17/02/2024
Jak weekend...to tylko kolejna przygoda z Tripami. Wyruszyliśmy punkt 6.00 z Mysłowic ku pięknemu, różowo-pomarańczowemu wschodowi słońca, bo tak wiodła droga według nawigacji do Naszego dzisiejszego celu czyli na Przełęcz E. Rydza-Śmigłego.

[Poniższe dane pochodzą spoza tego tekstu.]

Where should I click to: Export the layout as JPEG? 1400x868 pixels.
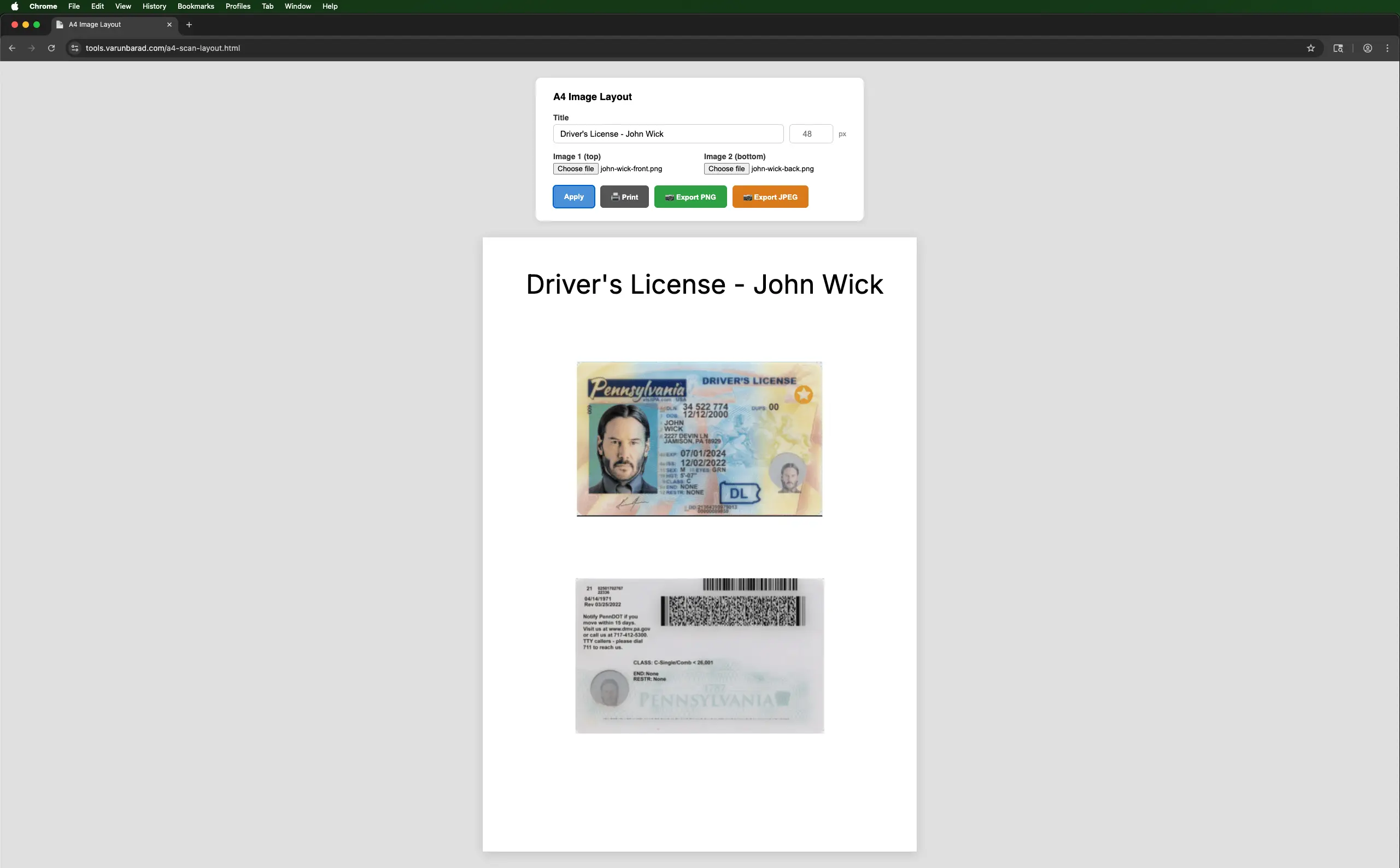click(770, 196)
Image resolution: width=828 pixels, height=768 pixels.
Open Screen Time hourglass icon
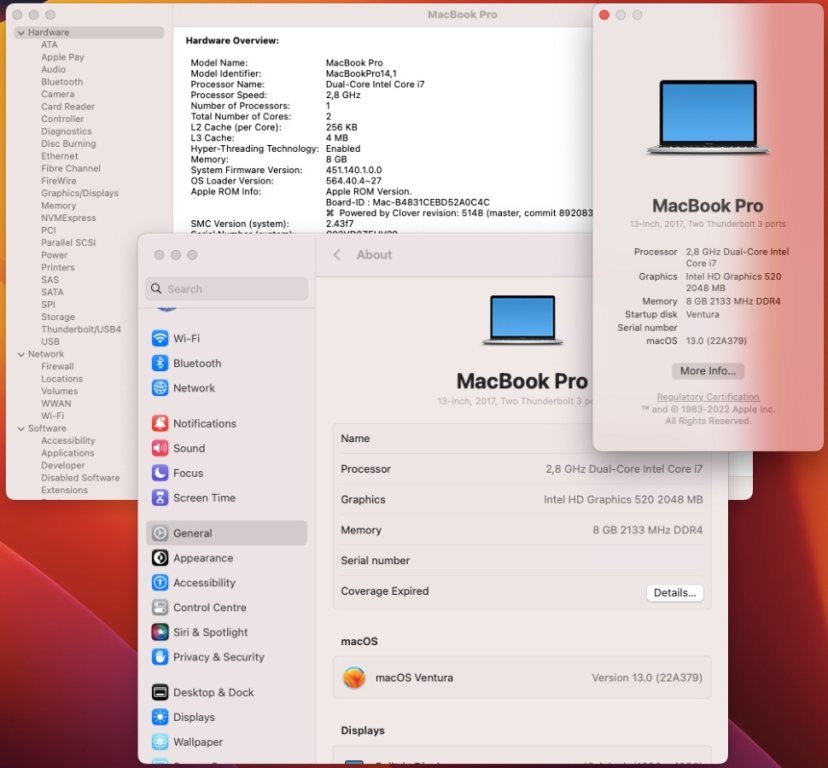(x=160, y=498)
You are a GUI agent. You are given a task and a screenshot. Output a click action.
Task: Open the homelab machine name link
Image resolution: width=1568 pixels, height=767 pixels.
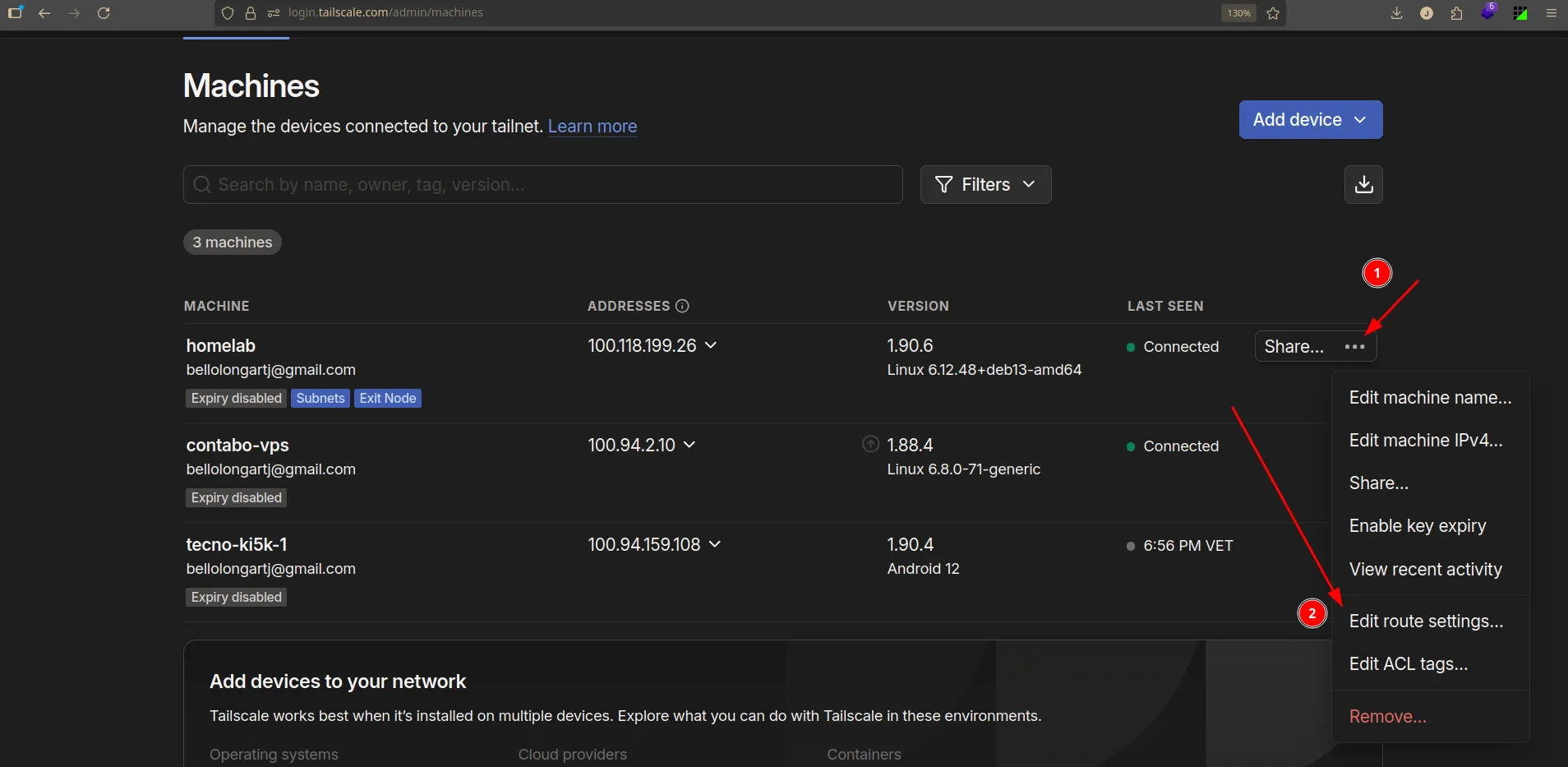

Na miejsce dojechaliśmy kilka minut po 8.00. Pogoda była elegancka, świetna widoczność na szczyty, prawie bez wiatru i dobra temperatura bo ok. +7 st. Startujemy zielonym szlakiem na najwyższy szczyt Beskidu Wyspowego. Powoli pogoda się załamuje i pojawiają się chmury oraz czasami zaczyna wzmagać się wiatr. Szybko nabieramy wysokości i znajdujemy się na przełęczy gdzie dojrzewamy jeszcze widoczne i zaśnieżone Tatry. Jeszcze ostatnie podejście i znajdujemy się na Mogielicy 1170m.n.p.m. Madzia zdobywa kolejny szczyt do KGP oraz równocześnie z Nami kolejny szczyt do Diademu. Ja osobiście byłem poraz drugi i mogłem porównać starą oraz nową wieże na szczycie. Robimy pamiątkowe fotki i schodzimy żółtym szlakiem w kierunku parkingu już w delikatnym deszczyku. Niestety czym niżej i bliżej mety tym więcej Bóg opłakiwał strudzonych pielgrzymów. Docieramy na parking i przemoczeni jedziemy w stronę Modynia i jego słynnego u podnuża serca zakochanych z miejscem na kłódki. Pod wiatą jemy ciepły posiłek i uzupełniamy płyny pod różną postacią.
Pogoda zrobiła się okropna, temp. spadła do +2 i wiecznie padało oraz na szczycie Modynia 1029m.n.p.m. zrobiło się mgliście.
Podejmujemy decyzję że nie ma sensu by wchodzić na jego szczyt. Zawieszamy kłódki Zakochańców na wieczność. Robimy pamiątkowe zdjęcia upamiętniające te Nasze miłości na zawsze. Było Walentynkowo!!!
Kolejny mega zakochany wyjazd w górskie przygody.